Spoerri, der in seiner Laufbahn Buchhändler, Mönch, Ballettänzer, Theater- und Ausstellungsmacher gewesen war, Objekt-Tauschbörsen veranstaltete und seit 1983 an der Münchener Akademie lehrt, klebte damals zufällig nach einem Essen auf dem Tisch liegende Gegenstände an der Platte fest und hängte die Reste des Gelages als Bild an die Wand. Das Resultat nannte er »Fallenbild«. Diesem Arbeitsprinzip ist er bis heute treu geblieben, wenngleich der Zufall dem Arrangement weichen mußte.

In der »Galerie Raab« ist derzeit eine 1991 entstandene Serie von Arbeiten zu sehen, deren Bestandteile von den Pariser Flohmärkten stammen — Spoerri montierte Tierschädel und Teile menschlicher Figuren, Puppen, Pferdesättel, die verschiedensten metallenen Gerätschaften und alte Möbel auf großformatige Holzplatten. Spoerri »malt« mit den Gegenständen. Er ordnete sie nach einer bestimmten, bedeutungsstiftenden Komposition. So entstanden wuchtig wirkende Objektbilder, bei denen der Künstler genau auf das erzählerische Potential der Einzelteile achtete.

Die Arbeit Inconnue de la Seine beispielsweise ist nach der Büste einer angeblichen Selbstmörderin benannt, die man zu Ende des letzten Jahrhunderts aus der Seine gefischt hatte und deren Abbild ein sentimentaler Verkaufsschlager wurde. Auf dem Gesicht der schönen, einfach gekleideten Unbekannten (man vermutet Freitod wegen Liebeskummers) lag ein solch hintergründig sanftes Lächeln, als ob die junge Frau die ihr zustehende, im Leben aber versagt gebliebene Befriedigung doch noch, angesichts des Todes, erfahren hätte.

Spoerri näherte sich diesem Problem [welchem problem? sezza] mit dem ihm eigenen Humor. Er läßt einen Hammer von oben auf den Totenkopf schlagen und stellte eine schiefe Gasfunzel dazu. Darunter hat er Unmengen von rostigen Ketten und länglichen Eisenwerkzeugen befestigt — wie um keinen Zweifel darüber entstehen zu lassen, auf welche Art das Mädchen aus dem Wasser gezogen worden war, ehe es als rührselige Ikone wieder auferstand.
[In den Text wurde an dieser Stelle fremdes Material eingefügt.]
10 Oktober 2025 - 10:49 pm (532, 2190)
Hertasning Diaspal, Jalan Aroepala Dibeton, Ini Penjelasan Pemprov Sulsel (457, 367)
Andere Arbeiten heißen Der Chef, Die Frau des Chefs oder Dier Schildkröte. Sie leben von der Spannung zwischen der Wiedererkennbarkeit der banalen Versatzstücke und der neu entstandenen Summe der Einzelteile, die voll bizarrer Poesie ist. Wesen aus einer fremden, nur flüchtig vertrauten Welt treten einem entgegen. Damit reißt Spoerri zwar keine Galeriewand ein, die Wirksamkeit seiner »Corps en Morceaux« aber hat dennoch etwas Unbändiges, etwas, das sich nach Verlassen der Museentempel nicht so leicht abschütteln läßt. Ulrich Clewing

Raab Galerie Berlin, Potsdamer Straße 58, Berlin 30, bis 4. Januar 1992.